[TEXT]
What does it mean for the Asia Session?
Asian traders should watch persistent Middle‑East‑driven risk‑off and oil‑driven moves, China’s Two Sessions‑driven growth‑target and policy signals, and key data from South Korea (inflation, exports) and China (PMI), all of which will shape whether Asian equities, currencies, and bond markets remain defensive or start to disinflame from the recent geopolitical shock.
The Dollar Index (DXY)
Key news events today
ADP Non-Farm Employment Change (1:15 pm GMT)
ISM Services PMI (3:00 pm GMT)
What can we expect from DXY today?
The US dollar maintained a cautiously bullish tone amid geopolitical risks from the US-Israel strike on Iran, with the DXY at 98.70 after a slight uptick, buoyed by higher natural gas prices pressuring the euro; however, analysts anticipate ongoing softness toward the mid-90s this year due to Fed inaction, Trump’s policy ambiguities, and eroding safe-haven demand, contrasting its recent monthly recovery.

[GIVEN REQUEST 1]
Summarize the market briefing in two sentences.
[GIVEN REQUEST 2]
According to the market briefing, at what level was the DXY?
[GIVEN REQUEST 3]
Translate this sentence from the market briefing into Spanish: "The US dollar maintained a cautiously bullish tone amid geopolitical risks from the US-Israel strike on Iran, with the DXY at 98.70 after a slight uptick, buoyed by higher natural gas prices pressuring the euro; however, analysts anticipate ongoing softness toward the mid-90s this year due to Fed inaction, Trump’s policy ambiguities, and eroding safe-haven demand, contrasting its recent monthly recovery."

[DATA SUPPLIED]
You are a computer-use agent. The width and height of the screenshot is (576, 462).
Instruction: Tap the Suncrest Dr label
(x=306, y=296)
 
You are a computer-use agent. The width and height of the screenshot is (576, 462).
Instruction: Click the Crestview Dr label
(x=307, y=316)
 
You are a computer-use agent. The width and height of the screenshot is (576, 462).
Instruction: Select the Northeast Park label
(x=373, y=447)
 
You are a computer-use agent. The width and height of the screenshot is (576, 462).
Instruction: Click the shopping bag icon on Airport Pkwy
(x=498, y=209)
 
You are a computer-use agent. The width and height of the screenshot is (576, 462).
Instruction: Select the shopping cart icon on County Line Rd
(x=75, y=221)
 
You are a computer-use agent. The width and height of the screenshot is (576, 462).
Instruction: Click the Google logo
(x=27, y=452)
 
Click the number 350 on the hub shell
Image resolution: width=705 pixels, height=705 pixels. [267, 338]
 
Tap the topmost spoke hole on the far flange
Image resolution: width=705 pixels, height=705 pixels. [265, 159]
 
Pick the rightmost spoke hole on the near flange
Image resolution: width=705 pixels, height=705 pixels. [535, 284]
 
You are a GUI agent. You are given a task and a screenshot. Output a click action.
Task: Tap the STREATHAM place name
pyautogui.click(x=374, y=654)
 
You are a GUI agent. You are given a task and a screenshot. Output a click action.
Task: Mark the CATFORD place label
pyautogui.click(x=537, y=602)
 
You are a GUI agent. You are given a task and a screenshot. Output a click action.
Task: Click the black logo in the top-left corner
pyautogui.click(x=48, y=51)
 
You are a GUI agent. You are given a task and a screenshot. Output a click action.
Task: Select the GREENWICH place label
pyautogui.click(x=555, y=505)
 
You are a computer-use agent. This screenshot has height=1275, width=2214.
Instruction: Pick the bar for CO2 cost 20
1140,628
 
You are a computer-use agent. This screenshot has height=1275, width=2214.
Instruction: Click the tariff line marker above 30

[TASK RESPONSE 1]
Asian traders should watch Middle East-driven risk-off and oil moves, policy signals from China's Two Sessions, and key data from South Korea and China, which will shape whether Asian equities, currencies, and bonds stay defensive. The US dollar kept a cautiously bullish tone, with the DXY at 98.70 amid geopolitical risk from the US-Israel strike on Iran, though analysts expect it to soften toward the mid-90s this year.

[TASK RESPONSE 2]
98.70, after a slight uptick.

[TASK RESPONSE 3]
El dólar estadounidense mantuvo un tono cautelosamente alcista en medio de los riesgos geopolíticos derivados del ataque de Estados Unidos e Israel contra Irán, con el DXY en 98,70 tras un ligero repunte, impulsado por el aumento de los precios del gas natural que presionan al euro; sin embargo, los analistas prevén una debilidad continuada hacia la zona media de los 90 este año debido a la inacción de la Fed, las ambigüedades políticas de Trump y la erosión de la demanda como activo refugio, en contraste con su reciente recuperación mensual.